#### What to do
Check the entries below and say how many lines include the word "computer". No other text is wanted.

(Collected data entries)
------------------------------------

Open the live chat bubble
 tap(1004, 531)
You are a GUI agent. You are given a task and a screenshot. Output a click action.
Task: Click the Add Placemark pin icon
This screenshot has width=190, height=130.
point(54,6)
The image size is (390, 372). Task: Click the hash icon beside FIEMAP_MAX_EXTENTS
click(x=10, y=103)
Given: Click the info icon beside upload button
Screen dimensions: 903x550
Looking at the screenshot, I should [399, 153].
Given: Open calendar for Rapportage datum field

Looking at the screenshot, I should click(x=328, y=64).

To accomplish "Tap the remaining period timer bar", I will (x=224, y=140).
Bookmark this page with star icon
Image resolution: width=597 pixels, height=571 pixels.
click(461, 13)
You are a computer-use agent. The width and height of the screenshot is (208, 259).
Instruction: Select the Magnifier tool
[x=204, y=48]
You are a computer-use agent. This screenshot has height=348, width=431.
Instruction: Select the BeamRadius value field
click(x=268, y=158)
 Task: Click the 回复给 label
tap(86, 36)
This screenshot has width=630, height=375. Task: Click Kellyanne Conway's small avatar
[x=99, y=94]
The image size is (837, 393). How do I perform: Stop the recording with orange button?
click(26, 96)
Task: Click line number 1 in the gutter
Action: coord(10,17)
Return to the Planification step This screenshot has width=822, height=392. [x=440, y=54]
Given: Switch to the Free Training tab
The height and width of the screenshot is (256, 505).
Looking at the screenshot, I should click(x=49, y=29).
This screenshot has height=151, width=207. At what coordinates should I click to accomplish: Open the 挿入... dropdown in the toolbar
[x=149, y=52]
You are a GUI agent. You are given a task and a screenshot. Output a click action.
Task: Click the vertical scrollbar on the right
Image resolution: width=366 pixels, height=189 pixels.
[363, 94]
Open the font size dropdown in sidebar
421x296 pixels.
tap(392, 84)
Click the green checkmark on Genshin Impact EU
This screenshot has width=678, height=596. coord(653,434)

------------------------------------

#### Answer to the exercise
2